Opinión | La pluma y el diván
La muerte agradable

La muerte agradable / INFORMACIÓN
Nos pasamos prácticamente toda la vida bregando con la muerte, de forma real o imaginaria, la primera como parte del ciclo vital y la última, mucho más chunga, formando parte de nuestro imaginario irracional de desastres posibles.
Durante la infancia son los angustiados adultos los que nos protegen de cualquier mal que nos aqueje, advirtiéndonos constantemente de la fragilidad de nuestra existencia, buscando el bienestar y la supervivencia, y acallando los temores más ocultos hacia la parca.

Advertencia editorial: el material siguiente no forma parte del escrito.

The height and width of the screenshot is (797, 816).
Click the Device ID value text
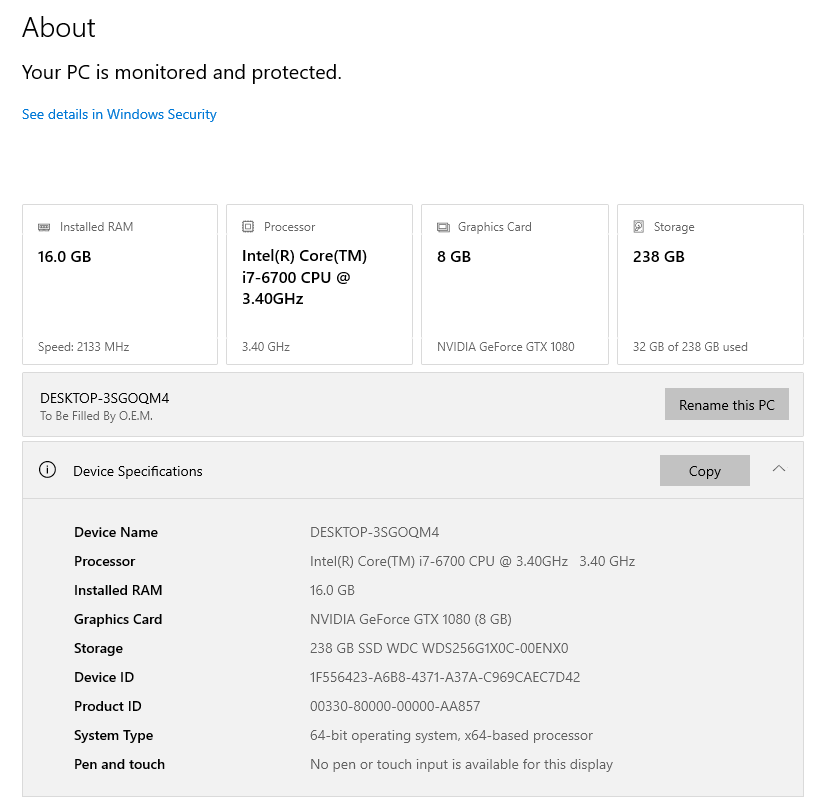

Saramago en su novela Las intermitencias de la muerte, nos muestra la cara amable de todo un país que goza del privilegio de no morir. La gran paradoja la plasma magistralmente en las consecuencias que conlleva vivir sin morir, porque romper los ciclos de la naturaleza acarrea sinsabores aún mayores que la propia muerte, arrojándonos a un caos que nos arrastra a pedir a gritos que nos ayuden a morir.

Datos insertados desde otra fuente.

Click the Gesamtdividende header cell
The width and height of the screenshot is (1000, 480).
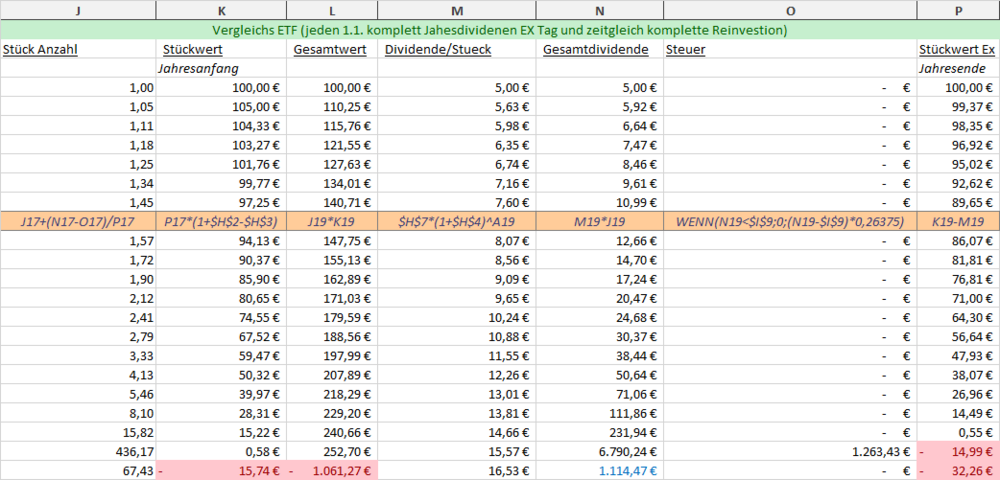599,49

Comprender el fin es algo a lo que nos resistimos, intentando justificar desde la razón ilustrada que todo tiene un principio y un final, y esa es la máxima última de todo ser vivo.
Ante el estertor de un ser querido dibujamos en nuestra memoria los acontecimientos más calados que pasamos junto a él, repasamos con vehemencia los instantes emotivos que cubrimos a su lado, rogamos en silencio que la agonía sea corta y placentera, alejada del sufrimiento al que unimos indefectiblemente la expiración como indisociables aun sin saberlo, porque la aunamos a la enfermedad y al dolor.
Frente a la muerte súbita, la inesperada, solemos estar completamente indefensos, inconscientes de su devenir mostramos una incapacidad patente para asumirla y aceptarla. Por ello ante un accidente donde se quiebran las vidas de parientes o amigos, nos rompemos por dentro como si nos desgajaran, sintiendo el impulso malévolo de renunciar a la razón de aquellas cosas que nos mantienen en la creencia de que somos fuertes, irrompibles e imperecederos.
La cosa cambia sustancialmente cuando la muerte es anunciada, por la edad o por la enfermad, y somos sabedores de primera mano de que se está llegando al último peldaño. Cuando se aviene de forma tranquila, la llamamos descanso, como si la vida supusiera una auténtica lucha diaria por sobrevivir y la muerte significara ese relajo necesario para emprender una nueva dimensión en paz.
Aunque hablar de la muerte nos incomoda, es una compañera de viaje incansable que jamás abandona, siempre al acecho, atenta al más mínimo descuido. Pero en el fondo, todos soñamos alguna vez con una muerte agradable o eso que llamamos la muerte dulce, sosegada, esperada con un anhelo especial, soñamos con quedarnos dormidos y no ver un nuevo amanecer.